History continues to repeat itself. Donald Trump received three million fewer votes than Hillary Clinton, and yet he rammed through a massive tax cut without the pretense of bipartisanship. Media reaction? Shoulder shrug. Which is why I blanche at the idea that a Van Jones asking a white working class voter to help him “understand” (an example Chua cites for the kind of outreach we need) makes any difference. It does not. As astute commentators have observed, the Republican party has drifted rightward, moving the center to what was once considered “the right” a generation ago, while members of the media demand that Democrats continue chasing compromise. It is a fallacy that writers like Chua refuse to acknowledge.
Another “tribe” Chua fails to discuss is the largest one in America - that group of people who don’t even bother voting. Presidential elections tend to be high water marks for voting in our country, yet barely half of all eligible voters bother to do so. To be sure, some states do better than others, but turnout in mid-term elections is usually below 40 percent and many state and local elections struggle to attract even a quarter of the electorate. Examining this phenomenon and why it persists would have been a far more valuable use of Chua’s time, but instead, there is pollyannish coda to her book citing the musical Hamilton and the fact it starred a multi-cultural cast of actors as a sign of our country’s future.

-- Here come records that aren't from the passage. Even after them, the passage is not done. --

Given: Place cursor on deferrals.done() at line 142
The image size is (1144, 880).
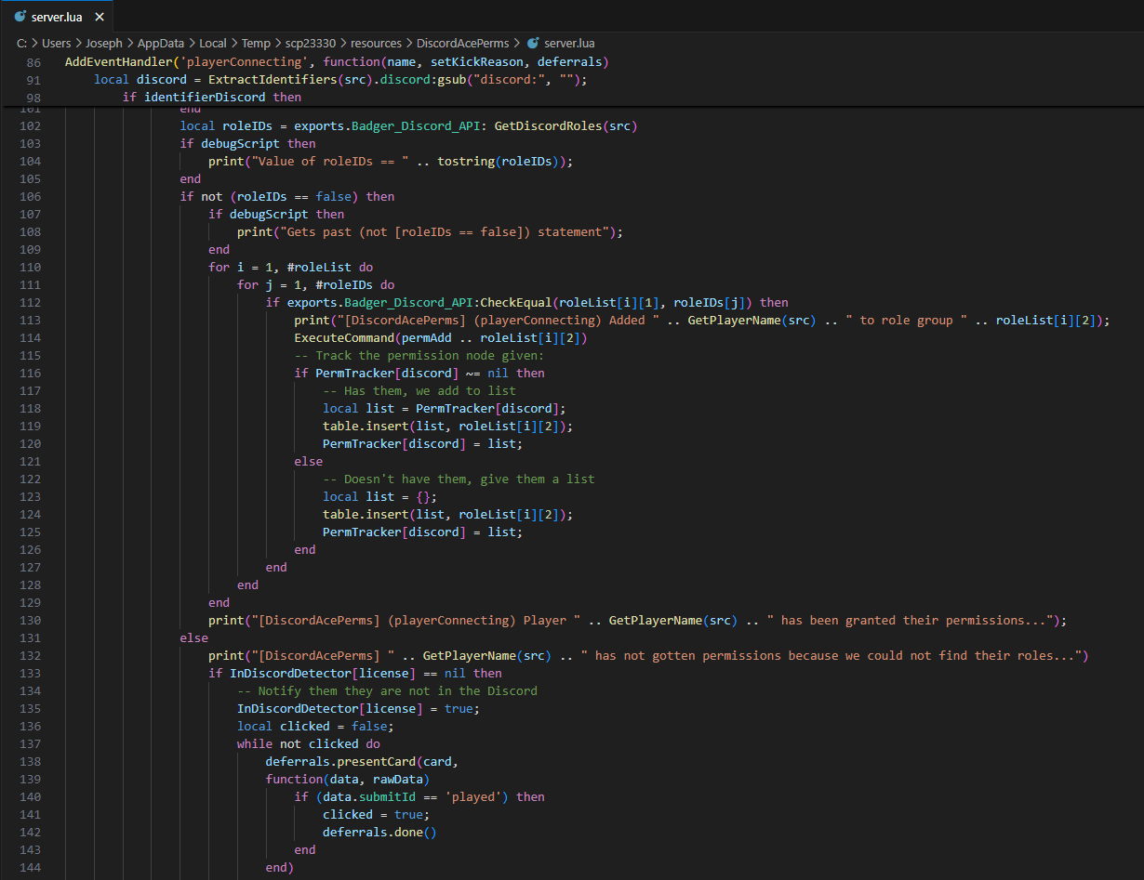Looking at the screenshot, I should [379, 832].
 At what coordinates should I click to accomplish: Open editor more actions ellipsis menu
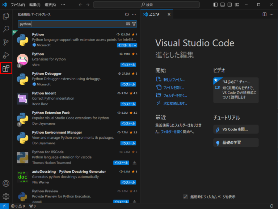click(x=272, y=14)

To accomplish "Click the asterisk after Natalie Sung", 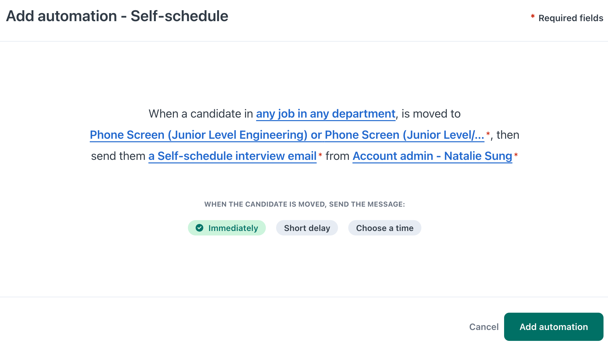I will coord(516,155).
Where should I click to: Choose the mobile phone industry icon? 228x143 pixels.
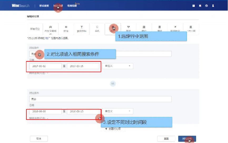97,27
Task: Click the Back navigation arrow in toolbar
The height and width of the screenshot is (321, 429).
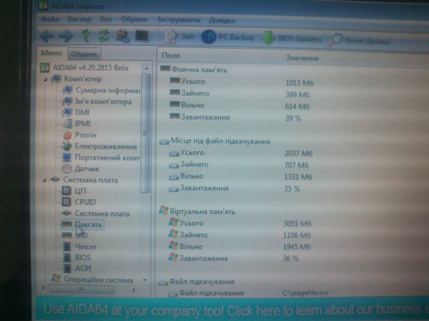Action: pos(47,36)
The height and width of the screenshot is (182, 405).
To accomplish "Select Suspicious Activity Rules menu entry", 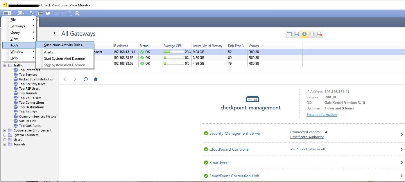I will (64, 45).
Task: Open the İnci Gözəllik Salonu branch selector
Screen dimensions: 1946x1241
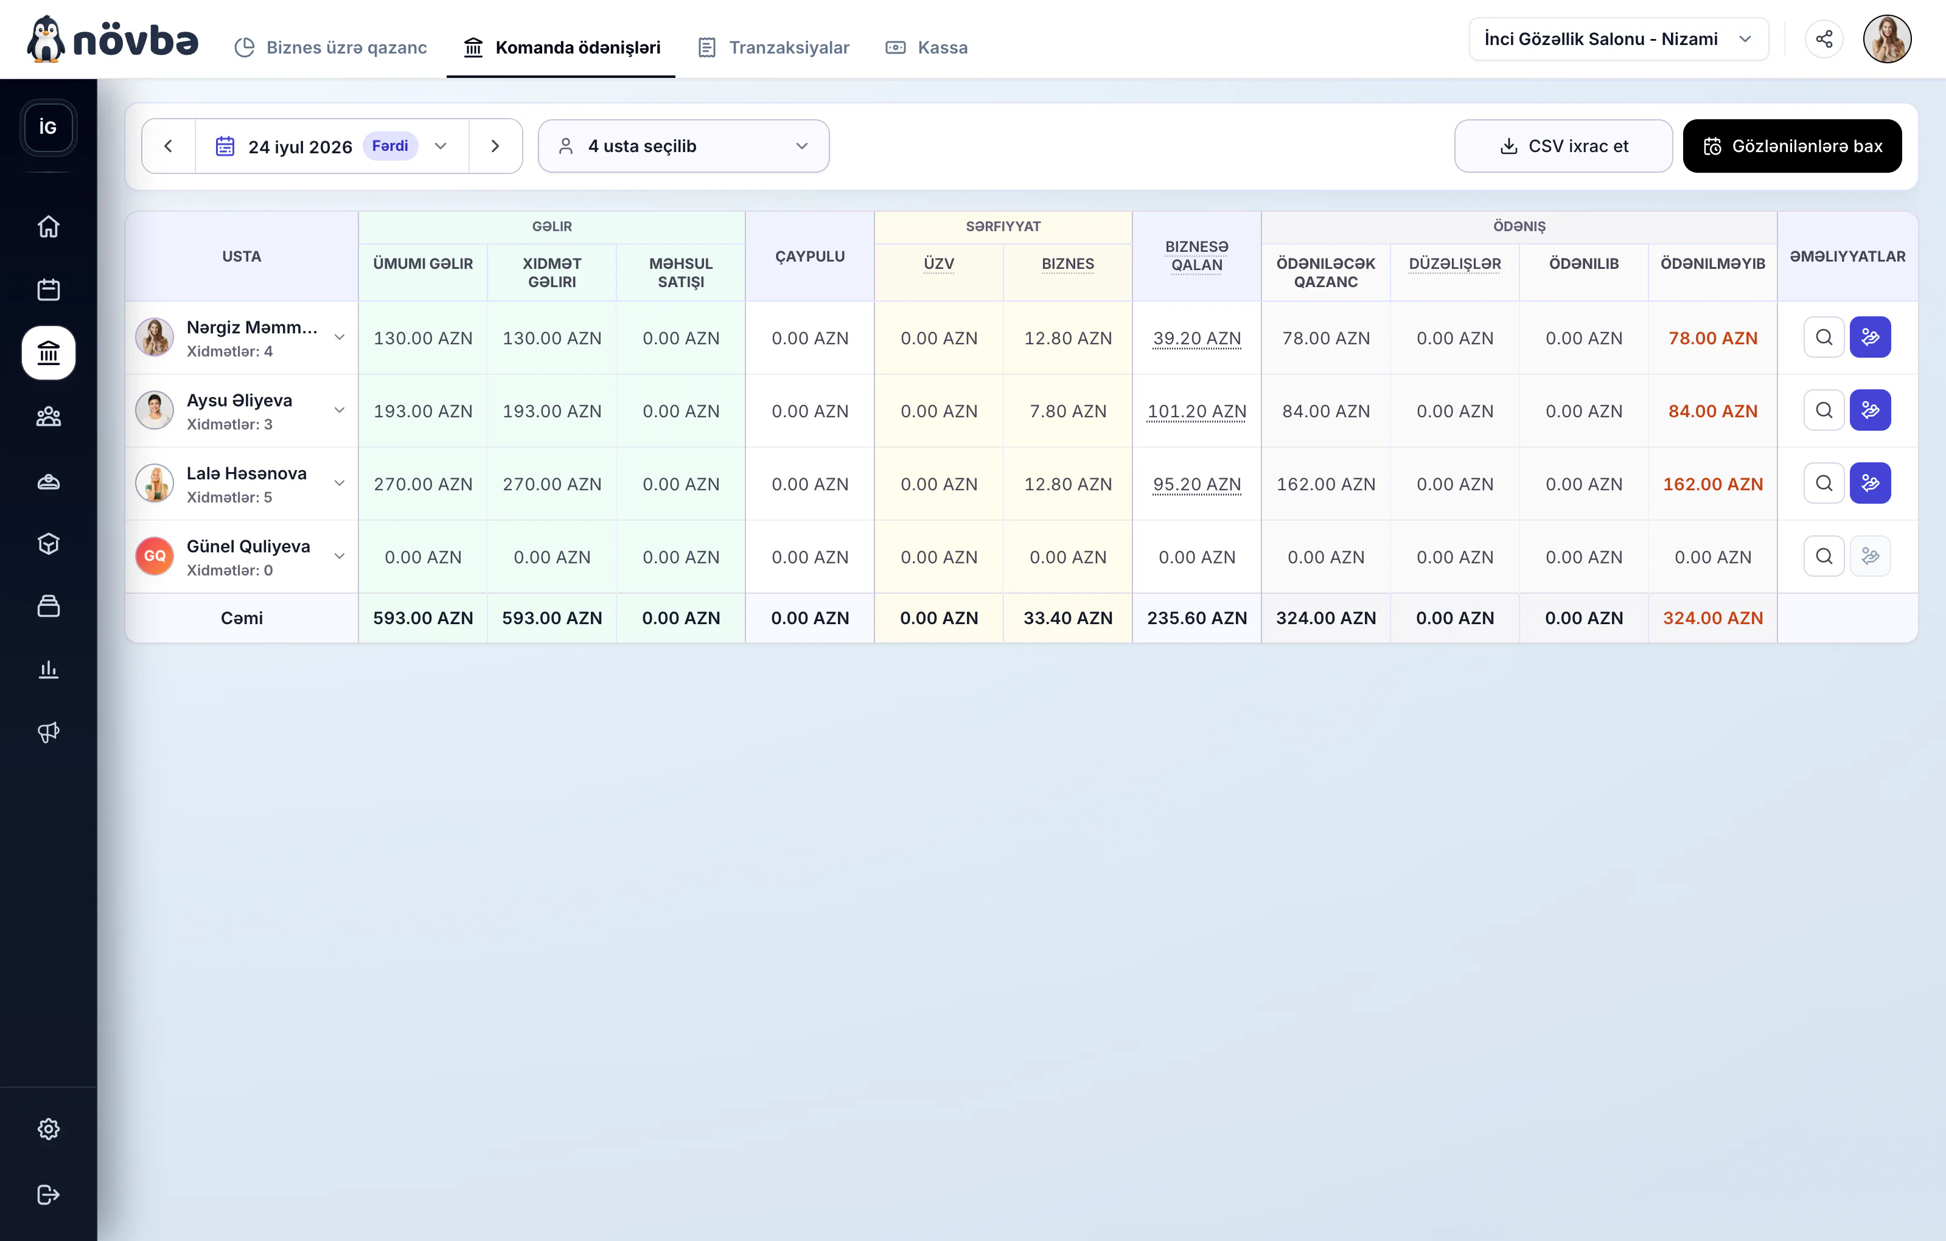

Regardless, the flaws extend further - on a myriad of topics, from raising taxes on the rich to enacting sensible gun reform, large majorities of the nation are in agreement, it is the politicians who are the stumbling blocks. In other words, the tribes are not nearly as at odds as books like this suggest, rather, it is elected officials - and largely Republican officials (and their donors) - who are a tribe apart. As the multibillionaire Warren Buffett has observed, the war that has been waged in America over the past 40 years, the tribe, if you will, that has routed the enemy is the wealthiest Americans, who have hoovered up more of our collective wealth than at any time in our nation’s history while simultaneously pitting everyone else against each other for the crumbs they have left behind. Had THAT book been written, and not some paint-by-numbers ramble about how red states and blue states talk past one another, it might have been worth reading.